SABR

Tom Glass

This article was written by Charlie Bevis.

Appearing in just two games in 1925 with the Philadelphia Athletics, pitcher Tom Glass had a brief major league career, compiling a 1-0 won-loss record in five innings pitched. His lone victory, though, occurred in unusual circumstances.

Glass left the mound in the eighth inning of his second and what would be his last major league game on June 15, 1925, with the Athletics losing 15-4. Little did Glass suspect that he’d leave Shibe Park that afternoon with a victory under his belt. In the bottom of the eighth inning, Philadelphia rallied for 13 runs, a record-tying comeback, to defeat Cleveland 17-15, thus presenting Glass with his sole major league victory.

Thomas Joseph Glass was born on April 29, 1898, in Greensboro, North Carolina, the fifth oldest of twelve surviving children of D.R. and Maggie Glass. The Glass family lived on a farm on Alamance Road in Gilmer Township, near Greensboro within Guilford County. Glass had seven brothers and four sisters, with ages that ranged from 10 years older than Glass to 15 years younger.

Rather tall at 6 feet 3 inches, Glass played semipro baseball before catching on with the Cambridge, Maryland, team in the Class D Eastern Shore League. Glass pitched well for Cambridge, posting a 15-5 record for the 1923 season and 16-6 during the 1924 season. By September 1924, Glass had attracted the attention of Philadelphia Athletics manager Connie Mack, who acquired his services. In June 1925, Mack added Glass to the Philadelphia roster to augment a large number of first-year players that year, including future Hall of Fame players Lefty Grove and Mickey Cochrane.

In his major league debut on June 12, 1925, Glass mopped up the last two innings of Philadelphia’s 15-1 loss to the Chicago White Sox, yielding two hits and one run. Three days later, on June 15 against Cleveland, Glass relieved in the sixth inning of another blowout and yielded seven hits and three runs over three innings. Headed into the bottom of the seventh inning in the June 15 game, Philadelphia was losing by 12 runs, down 15-3. After Philadelphia scored one run in the bottom of the seventh inning and Glass held Cleveland scoreless in the top of the eighth inning, he probably expected to plug his way through the ninth inning and head home.

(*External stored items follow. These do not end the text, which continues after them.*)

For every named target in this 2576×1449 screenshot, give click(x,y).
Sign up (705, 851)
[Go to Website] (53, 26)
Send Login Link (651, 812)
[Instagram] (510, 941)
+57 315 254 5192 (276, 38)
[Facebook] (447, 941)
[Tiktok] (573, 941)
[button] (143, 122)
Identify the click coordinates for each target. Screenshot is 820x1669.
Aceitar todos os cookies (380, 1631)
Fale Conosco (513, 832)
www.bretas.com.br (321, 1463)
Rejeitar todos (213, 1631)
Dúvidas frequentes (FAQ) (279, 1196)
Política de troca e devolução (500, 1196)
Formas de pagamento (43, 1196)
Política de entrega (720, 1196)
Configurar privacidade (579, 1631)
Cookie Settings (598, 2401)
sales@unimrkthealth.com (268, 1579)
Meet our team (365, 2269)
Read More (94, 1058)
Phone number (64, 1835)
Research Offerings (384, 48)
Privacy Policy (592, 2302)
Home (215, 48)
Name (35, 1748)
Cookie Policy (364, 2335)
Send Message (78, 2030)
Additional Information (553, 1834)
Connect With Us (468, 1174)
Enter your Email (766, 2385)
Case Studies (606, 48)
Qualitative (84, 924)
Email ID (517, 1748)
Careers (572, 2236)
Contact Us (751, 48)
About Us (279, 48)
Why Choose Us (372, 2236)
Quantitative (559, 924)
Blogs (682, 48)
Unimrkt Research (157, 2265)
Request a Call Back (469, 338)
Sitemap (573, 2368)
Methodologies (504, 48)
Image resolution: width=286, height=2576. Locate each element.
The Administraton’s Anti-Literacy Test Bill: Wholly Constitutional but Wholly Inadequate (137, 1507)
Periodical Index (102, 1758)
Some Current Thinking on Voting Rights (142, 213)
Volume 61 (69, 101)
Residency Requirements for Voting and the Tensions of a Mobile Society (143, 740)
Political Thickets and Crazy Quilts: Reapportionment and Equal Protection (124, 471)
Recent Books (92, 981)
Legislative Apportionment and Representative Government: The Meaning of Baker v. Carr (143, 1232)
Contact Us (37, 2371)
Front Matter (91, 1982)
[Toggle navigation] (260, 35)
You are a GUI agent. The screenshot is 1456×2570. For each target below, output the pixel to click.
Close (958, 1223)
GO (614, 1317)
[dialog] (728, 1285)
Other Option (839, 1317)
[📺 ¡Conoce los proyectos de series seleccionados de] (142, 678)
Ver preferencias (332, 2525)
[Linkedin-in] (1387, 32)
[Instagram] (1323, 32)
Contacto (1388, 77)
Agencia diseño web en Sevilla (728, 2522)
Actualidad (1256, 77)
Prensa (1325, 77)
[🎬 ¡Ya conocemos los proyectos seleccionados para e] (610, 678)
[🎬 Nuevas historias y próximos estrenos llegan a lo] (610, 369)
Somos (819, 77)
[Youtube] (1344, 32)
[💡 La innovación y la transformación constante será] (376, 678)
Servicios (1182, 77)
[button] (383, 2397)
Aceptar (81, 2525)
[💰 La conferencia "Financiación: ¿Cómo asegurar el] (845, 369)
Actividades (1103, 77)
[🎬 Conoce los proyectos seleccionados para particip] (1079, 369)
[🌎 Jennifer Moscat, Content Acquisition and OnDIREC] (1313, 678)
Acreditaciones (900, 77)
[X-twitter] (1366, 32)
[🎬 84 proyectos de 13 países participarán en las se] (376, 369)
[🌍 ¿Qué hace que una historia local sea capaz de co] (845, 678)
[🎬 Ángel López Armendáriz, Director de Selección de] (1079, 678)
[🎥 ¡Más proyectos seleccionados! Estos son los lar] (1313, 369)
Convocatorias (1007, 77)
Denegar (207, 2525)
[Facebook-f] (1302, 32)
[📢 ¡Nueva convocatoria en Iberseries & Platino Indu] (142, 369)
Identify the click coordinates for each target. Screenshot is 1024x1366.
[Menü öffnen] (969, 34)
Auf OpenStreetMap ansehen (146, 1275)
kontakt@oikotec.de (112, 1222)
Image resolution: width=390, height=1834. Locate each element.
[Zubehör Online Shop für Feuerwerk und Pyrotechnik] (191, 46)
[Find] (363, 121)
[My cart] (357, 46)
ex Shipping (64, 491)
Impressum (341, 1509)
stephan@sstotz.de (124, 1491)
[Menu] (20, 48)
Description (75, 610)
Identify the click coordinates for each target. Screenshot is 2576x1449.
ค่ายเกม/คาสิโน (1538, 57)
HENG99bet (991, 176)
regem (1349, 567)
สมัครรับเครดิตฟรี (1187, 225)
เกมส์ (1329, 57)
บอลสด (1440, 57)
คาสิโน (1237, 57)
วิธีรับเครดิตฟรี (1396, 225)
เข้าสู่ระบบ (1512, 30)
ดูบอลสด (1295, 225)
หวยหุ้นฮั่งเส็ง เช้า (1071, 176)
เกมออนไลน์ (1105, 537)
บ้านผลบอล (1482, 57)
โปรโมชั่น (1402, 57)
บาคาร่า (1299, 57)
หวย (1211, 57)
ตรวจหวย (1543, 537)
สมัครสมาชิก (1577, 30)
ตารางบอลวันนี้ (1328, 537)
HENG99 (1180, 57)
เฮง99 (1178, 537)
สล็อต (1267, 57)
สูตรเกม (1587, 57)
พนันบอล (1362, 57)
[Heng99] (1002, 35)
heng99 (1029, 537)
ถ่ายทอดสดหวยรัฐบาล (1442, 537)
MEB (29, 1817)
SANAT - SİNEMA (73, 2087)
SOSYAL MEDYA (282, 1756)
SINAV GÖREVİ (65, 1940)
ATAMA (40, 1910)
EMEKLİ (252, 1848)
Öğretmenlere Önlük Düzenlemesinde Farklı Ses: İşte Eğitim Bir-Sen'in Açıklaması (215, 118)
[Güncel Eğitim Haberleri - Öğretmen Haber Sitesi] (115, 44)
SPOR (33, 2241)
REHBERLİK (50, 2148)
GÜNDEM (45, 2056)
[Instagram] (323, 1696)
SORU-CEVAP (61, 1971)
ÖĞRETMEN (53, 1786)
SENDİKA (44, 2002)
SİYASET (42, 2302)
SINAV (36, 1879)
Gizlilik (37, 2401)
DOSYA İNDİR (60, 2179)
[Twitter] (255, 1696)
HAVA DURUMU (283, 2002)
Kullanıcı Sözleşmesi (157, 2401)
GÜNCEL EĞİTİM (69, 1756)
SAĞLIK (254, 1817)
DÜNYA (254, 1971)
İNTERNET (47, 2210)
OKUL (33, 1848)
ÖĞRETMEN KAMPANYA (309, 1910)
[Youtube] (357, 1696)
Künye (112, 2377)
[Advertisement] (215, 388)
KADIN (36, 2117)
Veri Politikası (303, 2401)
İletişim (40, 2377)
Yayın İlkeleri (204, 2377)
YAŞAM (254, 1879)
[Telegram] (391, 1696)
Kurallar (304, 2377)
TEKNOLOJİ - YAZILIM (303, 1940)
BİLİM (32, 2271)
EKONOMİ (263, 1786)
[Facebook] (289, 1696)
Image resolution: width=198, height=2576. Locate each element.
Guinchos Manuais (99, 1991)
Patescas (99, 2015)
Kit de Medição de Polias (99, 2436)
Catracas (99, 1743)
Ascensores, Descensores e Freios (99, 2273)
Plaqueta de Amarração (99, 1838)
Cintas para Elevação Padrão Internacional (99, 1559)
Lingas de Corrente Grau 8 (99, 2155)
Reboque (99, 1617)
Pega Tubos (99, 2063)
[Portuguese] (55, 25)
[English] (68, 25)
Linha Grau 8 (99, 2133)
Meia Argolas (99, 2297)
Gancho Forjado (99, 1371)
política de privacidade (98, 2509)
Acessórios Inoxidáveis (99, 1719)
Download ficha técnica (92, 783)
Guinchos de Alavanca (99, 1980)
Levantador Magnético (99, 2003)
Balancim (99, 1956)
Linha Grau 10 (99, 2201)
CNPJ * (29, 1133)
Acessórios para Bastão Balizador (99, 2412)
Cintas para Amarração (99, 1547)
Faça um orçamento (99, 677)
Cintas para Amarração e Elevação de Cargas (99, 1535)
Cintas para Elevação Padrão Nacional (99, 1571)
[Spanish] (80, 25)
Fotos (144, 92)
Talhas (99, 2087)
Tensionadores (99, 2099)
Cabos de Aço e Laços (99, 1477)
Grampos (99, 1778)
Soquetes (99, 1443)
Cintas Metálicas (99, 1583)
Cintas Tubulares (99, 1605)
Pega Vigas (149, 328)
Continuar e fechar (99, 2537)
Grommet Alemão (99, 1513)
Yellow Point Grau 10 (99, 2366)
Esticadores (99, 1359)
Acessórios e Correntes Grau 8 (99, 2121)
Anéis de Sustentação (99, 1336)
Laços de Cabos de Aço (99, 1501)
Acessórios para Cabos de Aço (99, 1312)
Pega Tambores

The bottom of that eighth inning started innocently enough as Chick Galloway walked and Glass, batting himself with victory seemingly out of reach for the team, flied out to right field. Eight batters later, though, there was still only one out, as Philadelphia collected six hits and two walks off three Cleveland pitchers to engineer a rally. With a fourth Cleveland pitcher coming to the mound and Glass due up for his second at-bat of the inning, Sammy Hale pinch-hit for Glass and singled in another run. Four batters later, Al Simmons hit a three-run homer to put the Athletics ahead by two runs. The next batter ended the 13-run inning. Rube Walberg pitched the ninth inning to save the victory for Glass.

The 14 runs that Philadelphia scored in the seventh and eighth innings on June 15, 1925, to overtake their opponent’s 12-run lead tied a major league comeback-victory record that still stands today. According to the Complete Baseball Record Book published by The Sporting News, the Chicago White Sox in 1911 established the record for “biggest run deficit overcome to win game.” The record was recently tied in 2001 by Cleveland in a game against Seattle.

The comeback victory attributed to Glass didn’t change Mack’s impression of his pitching performance. A week after that game, on June 22, Mack released Glass along with a first-year catcher whom the newspapers referred to as “James Fox.” While Glass never reappeared in the major leagues, the catcher returned to play first base and hit 534 home runs in a major league career where he was more commonly known as Jimmie Foxx.

Glass returned to Greensboro in his post-baseball days and made a living as a painter. The place where Glass grew up, Gilmer Township, is no longer on today’s maps, absorbed into the city of Greensboro. Glass apparently never married, leaving only younger siblings as heirs upon his death at age 83 on December 15, 1981, at Moses Cone Memorial Hospital in Greensboro.

Sources

Bevis, Charlie. “Major League Short Stories,” Baseball Quarterly Reviews, Vol. 2 (1987).

Greensboro Daily News. “Ex-Major Leaguer Tommy Glass Dies,” December 16, 1981.

Lewis, Allen. “Baseball’s Most Incredible Rally,” Baseball Digest, October 1974.

Washington Post. “Athletics Score 13 Runs in One Inning, Beat Indians 17-15,” June 16, 1925.